First, as I have suggested, we are increasingly experiencing the blurring of traditional distinctions between the civilian sphere and the military sphere worldwide. This confusion severely threatens the legal principle of civilian immunity and, with it, the way peaceful life is stabilized and experienced. Among other things, the penetration of war into civilian spaces is illustrated in recent times by the militarization of law enforcement agencies in the United-States and elsewhere, the privatization of the military industry, as well as the increased use of drones abroad in what President Obama has called the “Overseas Contingency Operation”. In some respects, acts of terrorism and mass murders ―although they sometimes differ in nature― could also be taken into account in this reconfiguration.
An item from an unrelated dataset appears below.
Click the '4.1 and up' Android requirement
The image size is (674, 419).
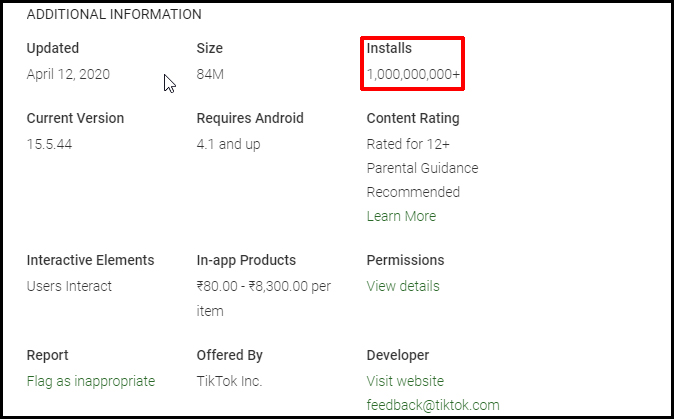pos(230,144)
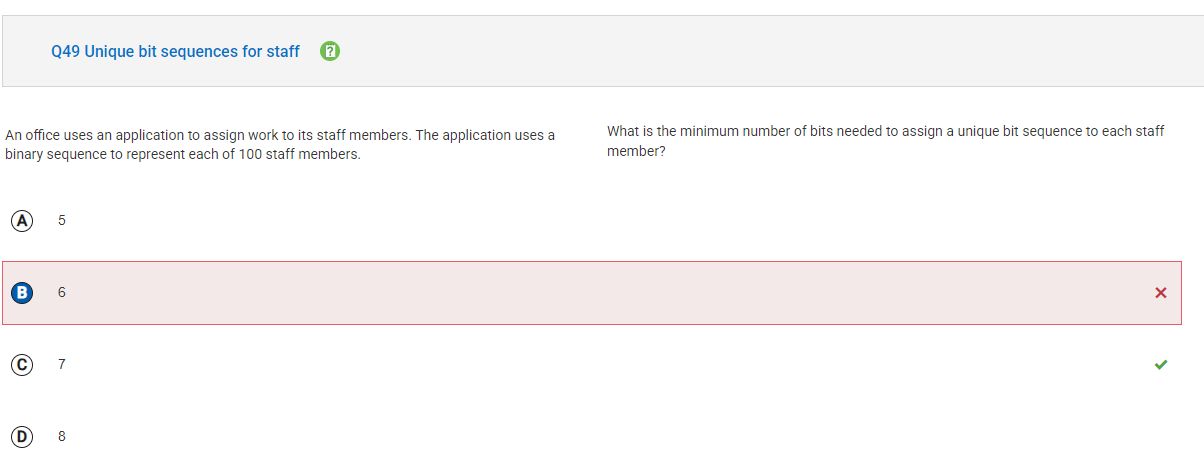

Second, I would tentatively argue that this “global civil war” is to be found in various man-made catastrophes as well. Although not specifically of military nature, they bring significant destruction in an environment which was believed the be safe and secure. Recent examples would include the Deepwater Horizon oil spill and the Fukushima Daiichi nuclear disaster (both of which are still ongoing). Although those cannot be associated with what would classically constitute an “act of war”, they both are catastrophes related to our way of living (energetic production in this case) which had ―still have― consequences of unprecedented proportions on civil life. Although unintentionally and with indirect means, “we” are perpetrating those events upon ourselves.

Recently, when the Prime Minister of Canada visited Lac-Mégantic in the southern province of Quebec where a derailed train of crude oil had exploded and flattened the centre of the town, he compared the scene to a “war zone”. The phrasing, I believe, is significant. Environmental disasters, as do wars, expose humans to a violence communal life was precisely supposed to prevent or, at least, to temporize.

One must certainly keep the ability to make a qualitative distinction between an oil spill at sea and a chemical attack on civilians. As Jean-Luc Nancy argues in his latest book L’équivalence des catastrophes (Galilée, 2012), those catastrophes are not equivalent in the sense that they would be equal in nature, in intensities or in consequences. They are equivalent in the sense that they resonate globally at various levels, if only by means of the economic network blanketing the planet. From this standpoint, there are no such things as localized catastrophes anymore.

At the time of writing these notes, the possibility of a U.S. military intervention in Syria is looming large on the horizon. To believe that the possibility of such an intervention only concerns Syrians would be a profound mistake. The same applies, I argue in my essay, to the dreadful situation of the young woman depicted in the video.